La banquise tropicale craque... et on se trouve peut-être sur ce seuil à partir duquel « le style » et «l'atmosphère»... deviennent soudain «la substance». Mais de la parole aux actes, il y a encore une distance.
Hier à Port of Spain, on n'a pas obtenu d'unanimité -- habituelle dans ce genre d'occasion -- sur une déclaration finale du Sommet. Les États-Unis ne voulaient pas inscrire immédiatement la levée de l'embargo honni, d'où le refus de signer de Chavez et de son petit groupe radical (cinq pays sur 34). Ça ne fait rien, tout le monde avait quand même le sourire...

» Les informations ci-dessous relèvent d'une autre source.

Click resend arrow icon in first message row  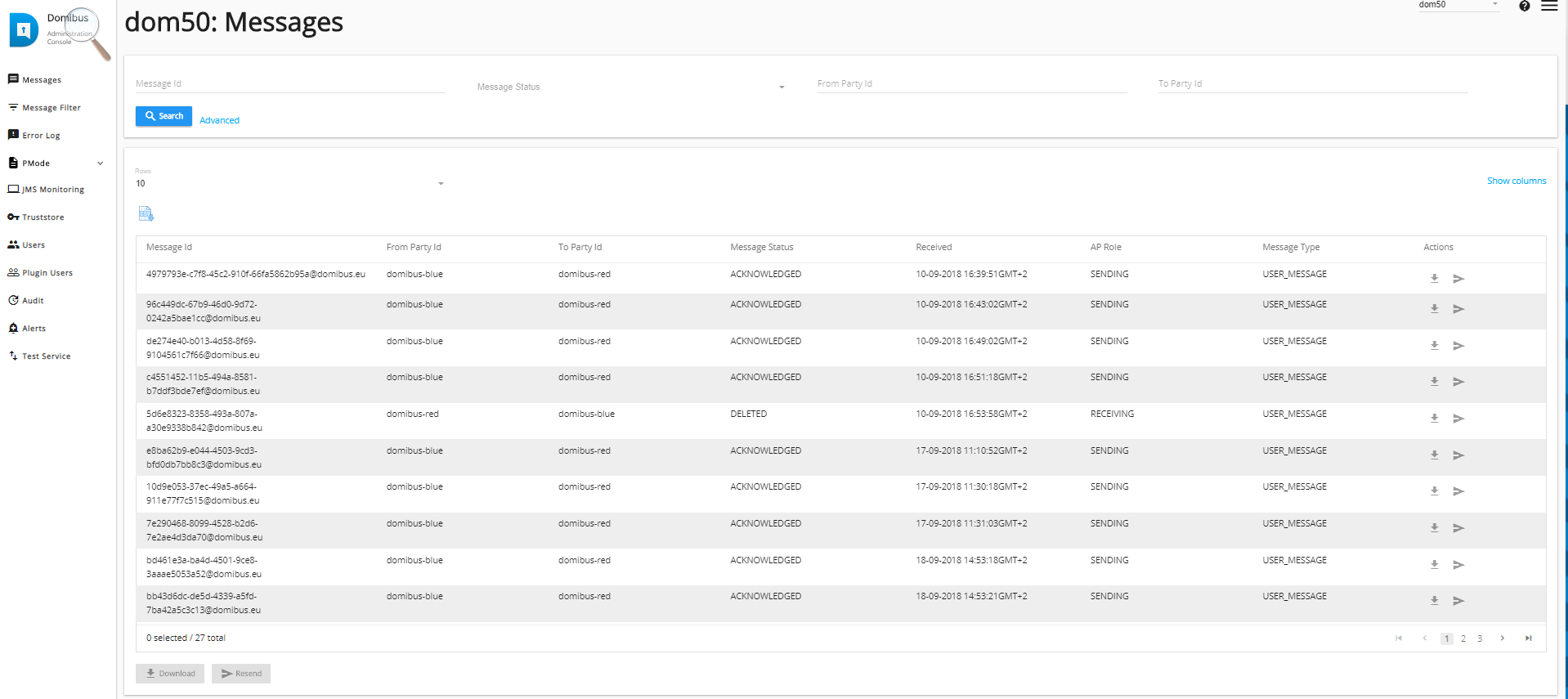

Pour Obama, «le peuple cubain n'est pas libre [...] et Cuba a les moyens de prouver qu'il est déterminé à imposer de véritables changements». Pour son porte-parole, «les poignées de mains, les sourires sont importants, mais pas suffisants. Les actions parlent plus que les paroles».
On pourrait toujours renvoyer la remarque à M. Obama, en soutenant qu'il n'est qu'un habile charmeur tacticien. Mais non, non: il y a plus que ça. Entre les États-Unis et leurs voisins du Sud, ça sent le virage historique.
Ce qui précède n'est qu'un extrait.